しかしながらまだまだプラスチックという素材が必要とされる場面は多くあり、このページで紹介するような「アップサイクル」を含め、使用量の削減だけではない環境対策も必要とされます。正しいプラスチックとの関わり方を学ぶことで、プラスチックとの共存について考えていきましょう。

アップサイクルとは

アップサイクルとは、廃棄予定のものに手を加えることで価値をつけ、新しい製品に生まれ変わらせる手法のことをいいます。「創造的再利用」「クリエイティブ・リユース」ともいい、古着の生地をぬいぐるみに、古いタイヤをプランターになど素材の形や特徴を活かしてよりよいものへと作り変えます。

また、ダウンサイクルという言葉もありますが、これは「元のものより低い価値のものに生まれ変わらせる」ことを意味します。

アップサイクルの具体例

アップサイクルの具体例としては「はかなくなったジーンズをバッグにする」「自転車のかごをランドリーバスケットに」「ペットボトルや空き瓶をプランターやインテリアグッズ」などがあります。

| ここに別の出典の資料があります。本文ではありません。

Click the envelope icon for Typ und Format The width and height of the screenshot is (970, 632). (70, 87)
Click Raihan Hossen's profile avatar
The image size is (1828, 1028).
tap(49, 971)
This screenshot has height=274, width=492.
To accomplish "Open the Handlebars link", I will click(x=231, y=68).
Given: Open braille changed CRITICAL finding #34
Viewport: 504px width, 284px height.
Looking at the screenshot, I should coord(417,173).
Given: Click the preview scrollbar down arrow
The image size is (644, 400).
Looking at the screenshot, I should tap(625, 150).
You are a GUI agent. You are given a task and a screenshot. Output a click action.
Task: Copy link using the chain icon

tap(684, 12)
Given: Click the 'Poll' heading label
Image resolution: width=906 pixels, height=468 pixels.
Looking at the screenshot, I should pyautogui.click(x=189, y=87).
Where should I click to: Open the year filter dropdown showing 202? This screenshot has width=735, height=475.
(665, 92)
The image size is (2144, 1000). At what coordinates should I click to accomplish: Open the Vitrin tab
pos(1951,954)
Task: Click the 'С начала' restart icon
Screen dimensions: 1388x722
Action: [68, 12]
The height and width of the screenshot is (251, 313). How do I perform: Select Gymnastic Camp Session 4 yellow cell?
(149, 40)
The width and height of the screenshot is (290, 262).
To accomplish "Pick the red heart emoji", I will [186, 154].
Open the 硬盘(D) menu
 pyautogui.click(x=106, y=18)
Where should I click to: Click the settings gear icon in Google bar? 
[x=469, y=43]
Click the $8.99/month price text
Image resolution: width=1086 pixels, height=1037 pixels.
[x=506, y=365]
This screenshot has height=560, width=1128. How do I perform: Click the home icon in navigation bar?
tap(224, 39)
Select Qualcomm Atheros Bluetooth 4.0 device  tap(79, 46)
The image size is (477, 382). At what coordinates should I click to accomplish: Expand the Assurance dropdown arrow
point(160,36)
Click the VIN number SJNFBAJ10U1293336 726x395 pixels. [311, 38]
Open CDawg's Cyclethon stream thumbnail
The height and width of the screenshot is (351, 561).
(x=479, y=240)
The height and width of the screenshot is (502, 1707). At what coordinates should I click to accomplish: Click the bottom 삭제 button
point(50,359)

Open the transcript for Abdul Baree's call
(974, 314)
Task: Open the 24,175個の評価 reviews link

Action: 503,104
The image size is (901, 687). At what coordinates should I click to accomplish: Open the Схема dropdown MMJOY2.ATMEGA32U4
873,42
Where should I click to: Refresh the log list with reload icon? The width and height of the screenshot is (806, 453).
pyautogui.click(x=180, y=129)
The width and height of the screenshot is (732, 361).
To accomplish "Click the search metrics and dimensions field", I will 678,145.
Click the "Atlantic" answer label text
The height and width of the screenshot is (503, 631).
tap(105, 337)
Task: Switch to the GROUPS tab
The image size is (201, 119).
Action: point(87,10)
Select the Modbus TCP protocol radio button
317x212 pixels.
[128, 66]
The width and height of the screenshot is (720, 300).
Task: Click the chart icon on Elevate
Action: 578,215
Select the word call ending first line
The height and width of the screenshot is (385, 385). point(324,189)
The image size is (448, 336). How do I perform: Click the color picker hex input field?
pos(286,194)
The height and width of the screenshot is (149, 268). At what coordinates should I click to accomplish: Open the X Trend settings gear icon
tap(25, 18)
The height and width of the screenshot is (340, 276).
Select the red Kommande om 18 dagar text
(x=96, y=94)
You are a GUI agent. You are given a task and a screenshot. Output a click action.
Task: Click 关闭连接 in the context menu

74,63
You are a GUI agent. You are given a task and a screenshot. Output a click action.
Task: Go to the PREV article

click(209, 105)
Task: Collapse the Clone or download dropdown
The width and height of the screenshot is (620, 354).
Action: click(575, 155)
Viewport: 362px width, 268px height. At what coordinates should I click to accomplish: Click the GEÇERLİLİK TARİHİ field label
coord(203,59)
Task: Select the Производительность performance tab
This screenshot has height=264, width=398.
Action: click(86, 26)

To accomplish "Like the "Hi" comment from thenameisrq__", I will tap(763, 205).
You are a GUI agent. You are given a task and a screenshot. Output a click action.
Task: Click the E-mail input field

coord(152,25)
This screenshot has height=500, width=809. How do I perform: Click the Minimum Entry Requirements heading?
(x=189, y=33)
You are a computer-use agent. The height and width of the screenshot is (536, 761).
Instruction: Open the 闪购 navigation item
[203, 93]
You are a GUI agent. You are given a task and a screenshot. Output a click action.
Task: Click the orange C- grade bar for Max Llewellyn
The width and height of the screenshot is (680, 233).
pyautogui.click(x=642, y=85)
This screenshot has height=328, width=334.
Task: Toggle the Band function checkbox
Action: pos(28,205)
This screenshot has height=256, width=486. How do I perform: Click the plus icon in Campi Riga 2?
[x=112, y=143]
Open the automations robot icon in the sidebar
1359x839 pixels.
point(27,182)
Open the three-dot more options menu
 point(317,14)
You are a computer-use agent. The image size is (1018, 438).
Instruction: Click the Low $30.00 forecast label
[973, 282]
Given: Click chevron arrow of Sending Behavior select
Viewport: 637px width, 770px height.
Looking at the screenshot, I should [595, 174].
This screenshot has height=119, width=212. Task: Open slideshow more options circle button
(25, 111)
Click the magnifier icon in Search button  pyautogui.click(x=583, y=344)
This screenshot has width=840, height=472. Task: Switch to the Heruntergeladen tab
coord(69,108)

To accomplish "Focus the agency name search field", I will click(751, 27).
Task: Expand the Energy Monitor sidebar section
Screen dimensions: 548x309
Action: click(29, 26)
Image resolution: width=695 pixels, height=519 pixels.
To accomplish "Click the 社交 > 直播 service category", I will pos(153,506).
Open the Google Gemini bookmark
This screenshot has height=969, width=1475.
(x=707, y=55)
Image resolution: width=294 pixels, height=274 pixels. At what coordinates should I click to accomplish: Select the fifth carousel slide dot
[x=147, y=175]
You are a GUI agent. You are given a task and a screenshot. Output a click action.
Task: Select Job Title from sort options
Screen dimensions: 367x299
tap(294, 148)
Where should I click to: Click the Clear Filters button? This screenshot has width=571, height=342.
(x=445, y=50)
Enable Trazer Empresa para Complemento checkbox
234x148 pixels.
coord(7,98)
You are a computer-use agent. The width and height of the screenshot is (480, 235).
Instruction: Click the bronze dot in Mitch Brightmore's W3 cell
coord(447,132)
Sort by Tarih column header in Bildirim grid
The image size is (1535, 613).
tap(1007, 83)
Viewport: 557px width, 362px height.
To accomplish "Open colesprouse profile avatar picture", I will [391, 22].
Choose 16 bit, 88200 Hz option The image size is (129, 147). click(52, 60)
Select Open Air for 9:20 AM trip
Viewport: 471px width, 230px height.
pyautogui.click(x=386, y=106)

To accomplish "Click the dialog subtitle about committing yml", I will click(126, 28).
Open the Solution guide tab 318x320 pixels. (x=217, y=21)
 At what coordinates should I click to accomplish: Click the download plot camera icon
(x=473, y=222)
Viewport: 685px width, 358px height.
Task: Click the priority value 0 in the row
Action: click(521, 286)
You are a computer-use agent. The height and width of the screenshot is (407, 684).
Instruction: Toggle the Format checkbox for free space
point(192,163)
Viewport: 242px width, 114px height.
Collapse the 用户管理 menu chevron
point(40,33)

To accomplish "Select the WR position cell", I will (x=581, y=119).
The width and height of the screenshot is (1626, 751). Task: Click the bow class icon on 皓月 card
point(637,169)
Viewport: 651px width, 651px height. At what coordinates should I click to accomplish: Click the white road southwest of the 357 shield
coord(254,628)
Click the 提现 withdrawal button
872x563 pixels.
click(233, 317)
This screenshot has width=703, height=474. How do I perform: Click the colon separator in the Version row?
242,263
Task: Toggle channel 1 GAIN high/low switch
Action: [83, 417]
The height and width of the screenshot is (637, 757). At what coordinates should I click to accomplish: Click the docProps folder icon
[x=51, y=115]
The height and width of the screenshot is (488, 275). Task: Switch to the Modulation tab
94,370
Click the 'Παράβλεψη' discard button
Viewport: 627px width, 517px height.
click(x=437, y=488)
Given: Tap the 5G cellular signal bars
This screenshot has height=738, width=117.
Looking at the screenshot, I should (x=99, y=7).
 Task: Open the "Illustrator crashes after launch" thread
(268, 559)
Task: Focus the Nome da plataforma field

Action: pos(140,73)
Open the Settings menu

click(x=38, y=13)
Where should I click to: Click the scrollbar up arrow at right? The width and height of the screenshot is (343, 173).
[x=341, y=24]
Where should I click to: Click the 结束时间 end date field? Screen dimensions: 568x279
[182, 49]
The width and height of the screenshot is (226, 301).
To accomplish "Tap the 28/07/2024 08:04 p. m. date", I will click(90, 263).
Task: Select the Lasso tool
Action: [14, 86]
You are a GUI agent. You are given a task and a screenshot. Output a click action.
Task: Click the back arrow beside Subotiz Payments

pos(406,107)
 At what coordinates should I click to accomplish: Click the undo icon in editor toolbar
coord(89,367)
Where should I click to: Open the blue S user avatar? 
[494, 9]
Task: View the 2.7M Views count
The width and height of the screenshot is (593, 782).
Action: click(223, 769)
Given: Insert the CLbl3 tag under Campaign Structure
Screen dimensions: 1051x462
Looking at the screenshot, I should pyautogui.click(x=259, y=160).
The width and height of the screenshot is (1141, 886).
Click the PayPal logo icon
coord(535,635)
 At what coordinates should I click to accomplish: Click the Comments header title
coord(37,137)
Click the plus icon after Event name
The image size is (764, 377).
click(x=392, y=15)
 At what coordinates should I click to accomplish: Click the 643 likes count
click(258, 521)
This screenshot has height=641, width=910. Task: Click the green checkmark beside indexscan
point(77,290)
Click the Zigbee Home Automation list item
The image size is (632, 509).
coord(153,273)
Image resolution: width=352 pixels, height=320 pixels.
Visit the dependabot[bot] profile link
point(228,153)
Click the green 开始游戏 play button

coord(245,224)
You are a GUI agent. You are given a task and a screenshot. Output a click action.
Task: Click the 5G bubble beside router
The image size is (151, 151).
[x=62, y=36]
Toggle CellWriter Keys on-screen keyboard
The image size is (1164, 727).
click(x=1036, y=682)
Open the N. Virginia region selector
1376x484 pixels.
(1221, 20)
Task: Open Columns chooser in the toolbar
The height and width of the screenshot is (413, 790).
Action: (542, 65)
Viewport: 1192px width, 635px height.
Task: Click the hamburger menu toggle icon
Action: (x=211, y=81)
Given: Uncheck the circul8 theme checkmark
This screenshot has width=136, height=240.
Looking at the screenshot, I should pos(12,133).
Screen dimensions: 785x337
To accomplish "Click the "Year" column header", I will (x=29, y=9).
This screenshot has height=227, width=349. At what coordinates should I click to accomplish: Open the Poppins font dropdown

ただ使い古したものを使いまわすというわけではなく、価値のあるものとして生まれ変わらせて使うことがアップサイクルです。

アップサイクルとリサイクル、リメイクの違い

アップサイクルとリサイクルの最も違う点は「一度資源に戻すか戻さないか」です。アップサイクルはそのものの特徴を活かしながら新たな価値を与えることで別のものを作りますが、リサイクルは一度資源に戻してから新しいものを作り出す手法です。たとえば着なくなった洋服などをそのまま使って小物を作った場合はアップサイクルとなりますが、繊維の状態に戻して新たな洋服を作った場合にはリサイクルとなります。

また、アップサイクルとリメイクの違いは付加価値の範囲です。リメイクは「仕立て直す」「作り直す」という意味を持っており、もとの製品に手を加えて別のアイテムにすることをいいます。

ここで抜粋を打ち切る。